Nothing is wrong with your feelings. Nothing is wrong with you. Feelings/emotions indicate what is and isn’t important, what we do and don’t like, what is and isn’t okay. Emotions demand to be felt, acknowledged, and tended to. Pretending they don’t exist doesn’t help. Punishing oneself for their existence doesn’t help. Minimizing them doesn’t help.

Sadness, anger, grief, anxiety, and a litany of other emotions belong to you. They are part of you, they are kind indicators of your experience and they must be tended to, given a seat at the table, brought before a trusted community, and validated. It’s in safety and acknowledgment that we begin to heal.

Yes, this sadness sits with me. Yes, this pain washes over me. I deeply feel all that is not right in my life because none of this is okay.

Mothers aren’t supposed to leave their babies.

Grandparents aren’t supposed to exploit their children and sue their grandchildren.

Aunts aren’t supposed to destroy families.

Churches aren’t supposed to act like their staff member’s life was a stain on their reputation, and punish her family in the process.

Brothers aren’t supposed to cut their lives short.

Stigmatization of suicide survivors isn’t supposed to exist.

But all these things happen, and the only way to heal from it is to acknowledge how much it isn’t okay and to find true support.

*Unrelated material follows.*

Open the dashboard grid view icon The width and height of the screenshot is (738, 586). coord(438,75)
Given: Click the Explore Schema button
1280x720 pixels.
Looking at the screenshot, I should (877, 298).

Your feelings are not a curse, they are meant to protect you and guide you into tender and caring spaces.

So, I sit with my sadness and I allow it to comfort me. I allow it to teach me what I need to feel whole in my world that is so broken. Emotions take us where words cannot reach: I free my sadness to take whatever form it needs, and I free myself to heal from incommunicable hurts.

40 weeks of death, so many decades of life. Oh, how strange are these numbers and milestones that mar us.